Antonin Artaud est ici. Edmond Rostand aussi. Louis Noilly et Claudius Prat, les rois du vermouth, également. Mais ce ne sont pas eux qui motivent sa visite. Sa halte est intime. Il a des questions à poser, des liens à dénouer, et deux des personnes qui peuvent l’aider reposent en ces lieux. Il y a Dionys, l’ami qui fut son presque frère, volubile, enjoué, amoureux et jaloux, Dionys, mort du sida en 1989. Sur sa tombe, il se remémore leurs voyages, leurs escapades, leurs joutes verbales et se souvient que le colosse, qui avoisinait le quintal, était présent à chaque fois qu’il rencontrait une femme qui allait bouleverser sa vie. C’est le chemin (plus ou moins long) qu’il a parcouru en compagnie de ces femmes qu’il souhaite retracer, en une longue adresse à l’ami disparu.

« Trois femmes ont compté dans ma vie et malgré toi m’ont fait homme. Si je fus comblé ce fut toujours envers et contre toi. »

Il y a Mariska, la mère de Dionys, qui gît, après avoir vécue centenaire, dans la terre de l’immense cimetière où il continue de remonter le temps, faisant revivre – et réapparaître – celle qu’il a désirée, aimée et côtoyée pendant des années. Il procède de même, poursuivant son errance entre les lits de marbre, pour re-susciter la présence d’Amarie, jeune femme dont il s’éprit à Alger mais qui plus tard préféra en épouser un autre. À sa mort, ses cendres ont été jetées au vent, contrairement à celles de Gemma, sa première épouse, d’origine catalane, conservées dans une urne qu’il a pris soin de déposer au cimetière de Les Corts à Barcelone. Il l’évoque avec tendresse et pudeur sans occulter leurs douloureuses dernières heures passées ensemble.

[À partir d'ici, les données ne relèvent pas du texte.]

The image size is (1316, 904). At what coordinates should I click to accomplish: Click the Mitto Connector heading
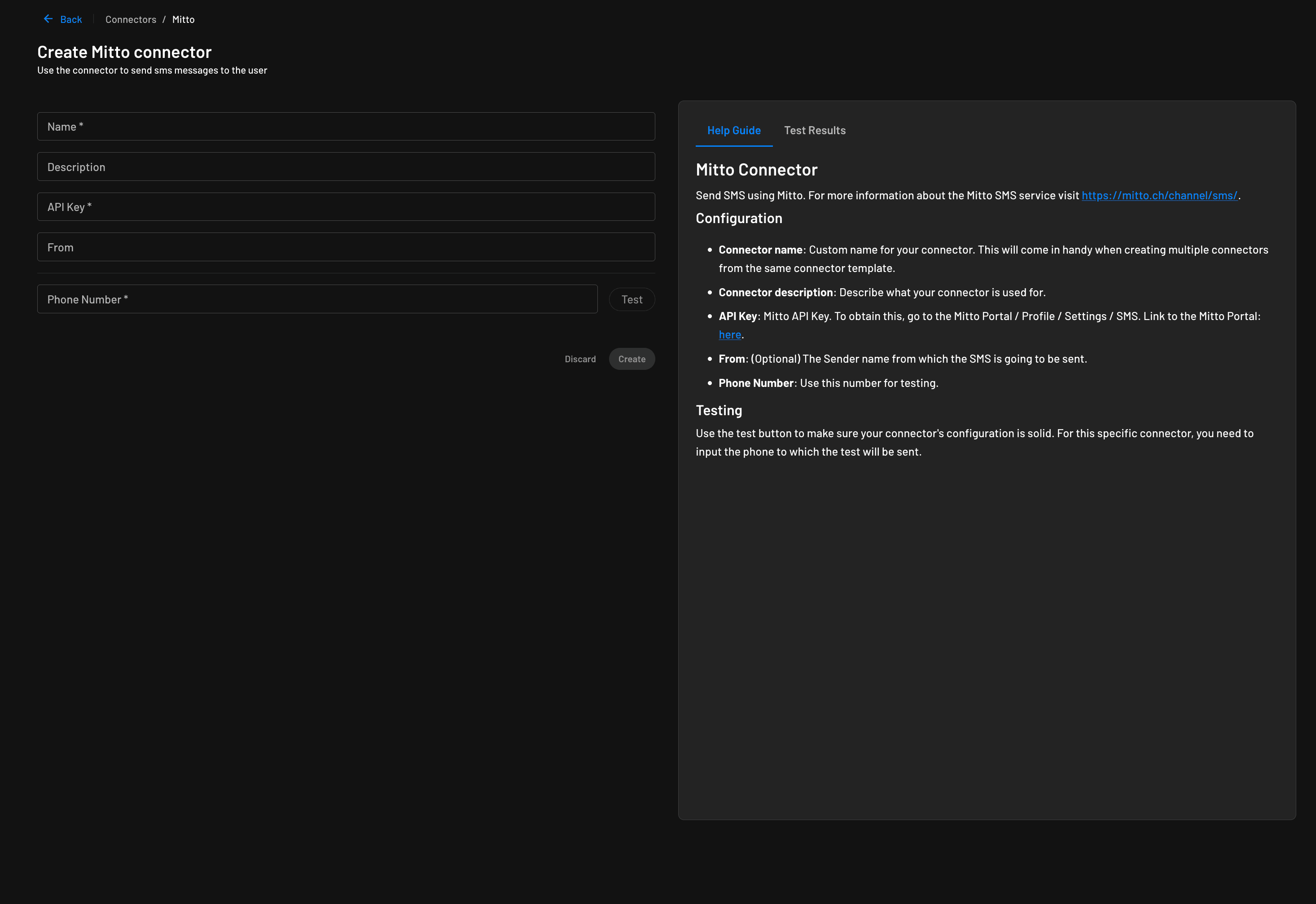pyautogui.click(x=756, y=169)
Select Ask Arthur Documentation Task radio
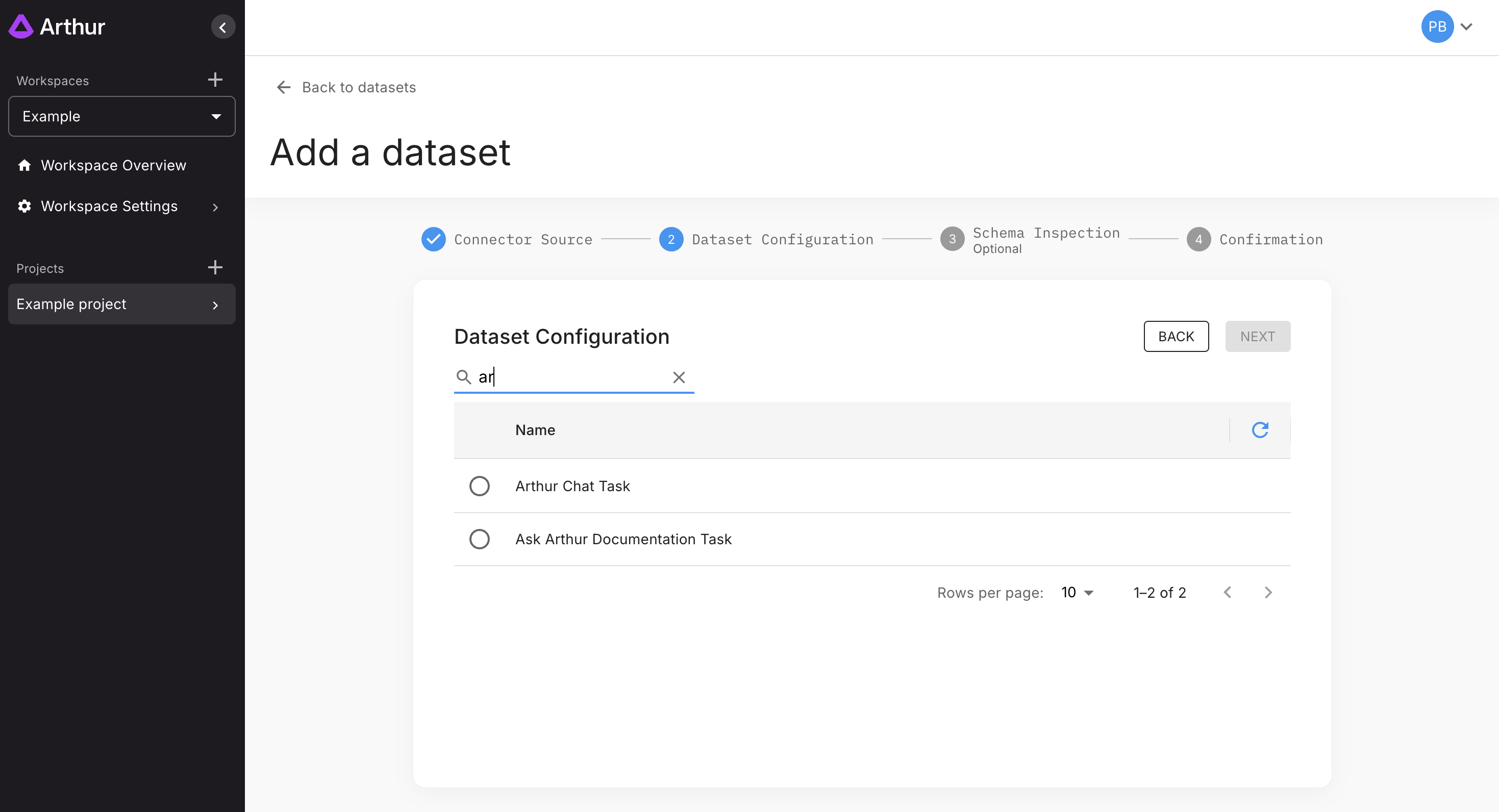Screen dimensions: 1499x812 480,539
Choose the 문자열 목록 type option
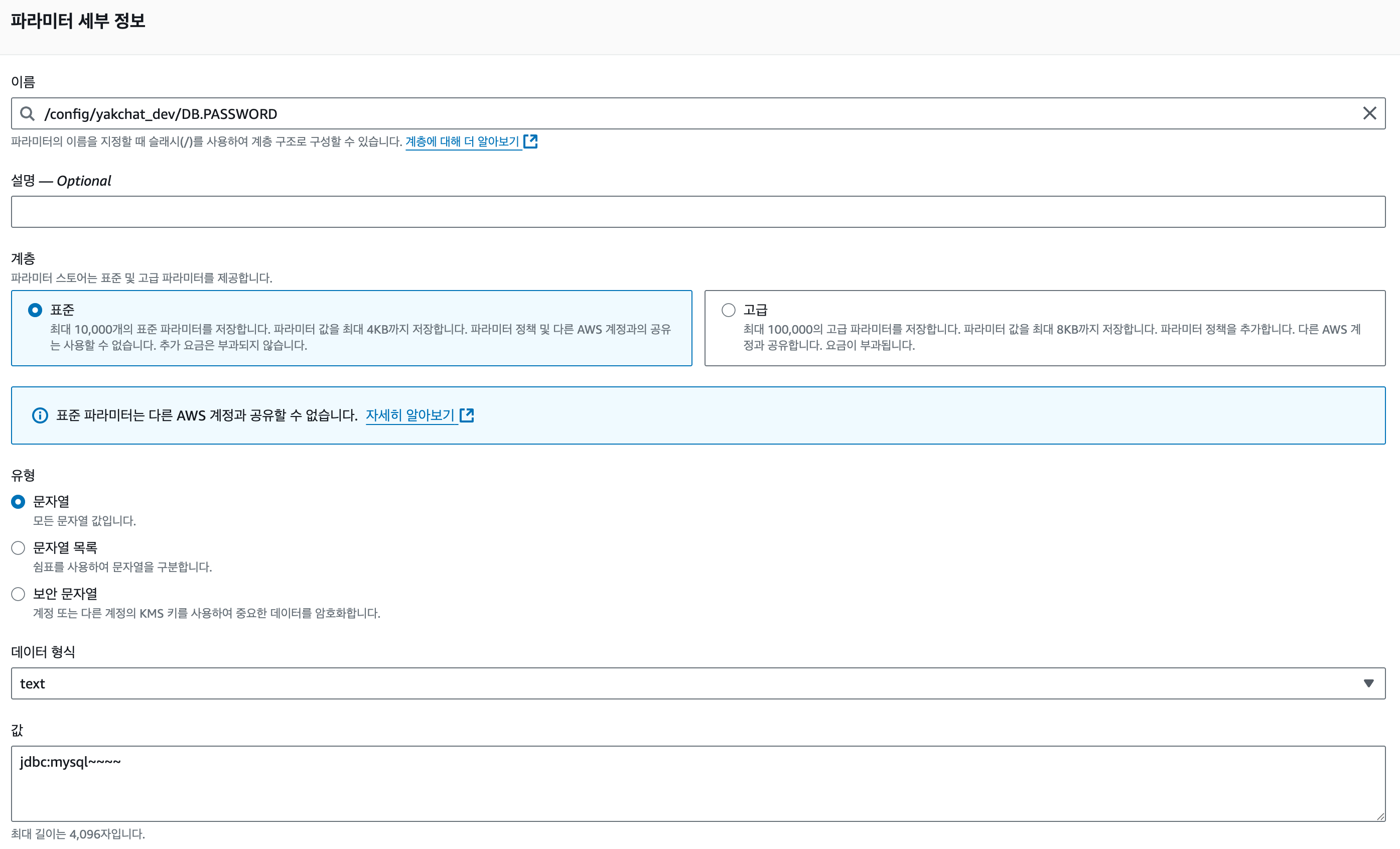The image size is (1400, 849). point(18,548)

« Lorsque tu la présentas à ta mère, Mariska sut reconnaître en elle une sœur et une complice, et elle s’en amusait. L’une et l’autre, tu le sais, aimaient séduire. Et à l’une et à l’autre, si semblables de stature, si pareilles d’âge, j’ai succombé. »

Ces trois femmes, qui ne sont plus de ce monde, habitent avec bonheur celui d’Albert Bensoussan. Le récit qu’il leur consacre n’a rien d’un livre de deuil. Pétillant de vie, il déborde de clins d’œil malicieux, se déplace d’Alger à Marseille, de Rome à Biarritz ou de Santander à La Baule et prolonge avec grâce ces moments fragiles qui adviennent quand les corps, débordant de désir, se frôlent et finissent par se toucher, par s’épouser. Ces moments restent gravés dans la mémoire d’un homme qui a su garder en lui assez de fraîcheur pour en être, quelques décennies plus tard, toujours aussi étonné.

 Albert Bensoussan : La tendre indifférence, éditions Le Réalgar.